# disLOCATIONS A new signed, limited edn anthology



## Ian Whates (Jul 24, 2007)

Just to let everyone know that I took delivery today of ten boxes of brand new books - 500 in all!  Yippee!

This is _disLOCATIONS_, the anthology I've been beavering away at for the past few months. I'm really, really proud of the results.

The book features original stories about people outside their comfort zone, removed from their normal environment, with each author providing their own unique take on this central theme. The result is a collection that explores not only physical dislocation -- travellers, abductees, tourists, conquerors etc -- but also mental, social and emotional dislocation as well, producing a richly varied volume of tremendous, innovative fiction.

Each book is numbered and signed by all contributors -- the nine authors, plus cover artist Andy Bigwood and me. 




 

Contents:

1. Introduction – *Ian Whates*
2. Tales from the Big Dark: Among Strangers – *Pat Cadigan*
3. Terminal – *Chaz Brenchley*
4. The Drifter's Tale – *Hal Duncan*
5. The Immortals of Atlantis – *Brian Stableford*
6. The Glass Football – *Andrew Hook*
7. Remorse – *Adam Roberts*
8. The Convention – *Amanda Hemingway*
9. Impasse – *Andy West*
10. Lighting Out – *Ken MacLeod*

It's available from the NewCon Press website at a cost of £10.99 (plus p&p)
at: Untitled Document

There's also going to be a (very) limited hardback edition of the book, again numbered and signed by all, which will retail at £25.00. These will be available at the end of the month and there are only going to be 50 copies, nine of which have already been sold. So anyone wanting one of these will have to move quickly! 
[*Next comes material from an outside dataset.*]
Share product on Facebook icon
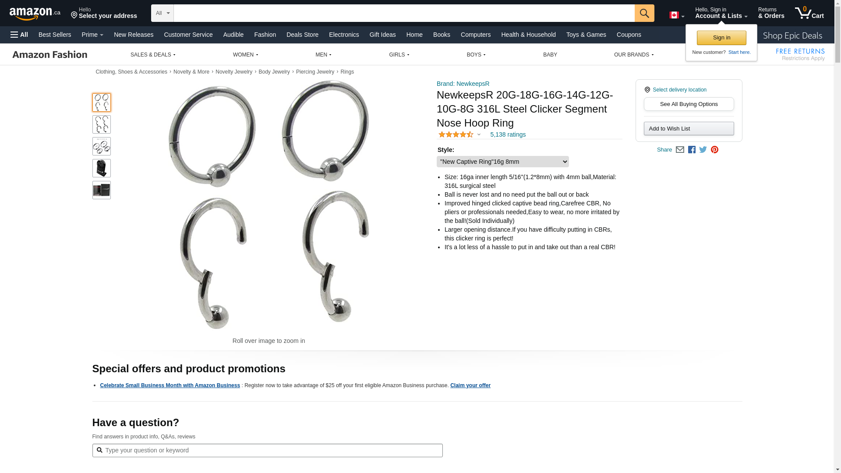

The first anthology_, Time Pieces_, (the cover of which won 'best artwork' in this year's British Science Fiction Awards, whilst the book itself is currently nominated for 'best anthology' in the British Fantasy Awards) continues to sell well. Released less than nine months ago, there are now under 140 of the 500 copies remaining. 

As a _*special offer*_ to Chronicles members, anyone from here who orders a copy of _disLOCATIONS_ and mentions this offer, can claim a £2.00 discount on a copy _of Time Pieces,_ buying the latter for just £7.99 rather than the advertised £9.99. 

For those who have managed to read this far... Thanks for doing so!


----------



## Michael01 (Jul 24, 2007)

Well done, Ian.  And I love the cover!


----------



## Nesacat (Jul 25, 2007)

Liked the stories in Timepieces and I love the cover of Dislocations. Congratulations Ian. 

Will follow the link soon to Dislocations.


----------



## Ian Whates (Jul 26, 2007)

Thanks, Nesa and Michael. The anthology is going well. Still a week away from the official publication date and already 60 of the 500 copies have gone in advanced sales etc.


----------



## Who's Wee Dug (Jul 27, 2007)

Well I will get a chance to check it out at Fantasycon provided you have any left.


----------



## Ian Whates (Jul 29, 2007)

Don't worry, WWD... I'll save one for you!


----------



## Donna Scott (Jul 29, 2007)

Looking forward to the launch!


----------



## Ian Whates (Jul 30, 2007)

Thanks, Donna, looking forward to seeing you there!  

I've just posted details of the launch in the 'Conventions and Events' section, for anyone interested in enjoying free booze and nibbles whilst mingling with various authors: http://www.chronicles-network.com/forum/39613-launch-parties-and-readings.html


----------



## Donna Scott (Jul 30, 2007)

Mr. Whates... wiz zis free boozennibbles you are really spoiling us!


----------



## Andrew Hook (Aug 17, 2007)

Hi Ian

Got my contributor copy of the book in the post today and it looks fantastic. Well done! Sorry I couldn't make the launch, but as you know we were on our way back from France. Look forward to catching up with you at FCon.


----------



## Ian Whates (Sep 4, 2007)

Hi, Andrew,

Don't know how I missed your post, but I did! 

Glad you're pleased with the book. I'm pleased to say that it's selling well, with nearly 120 of the 500 copies gone in the first five weeks. 

See you at Fantasycon!


----------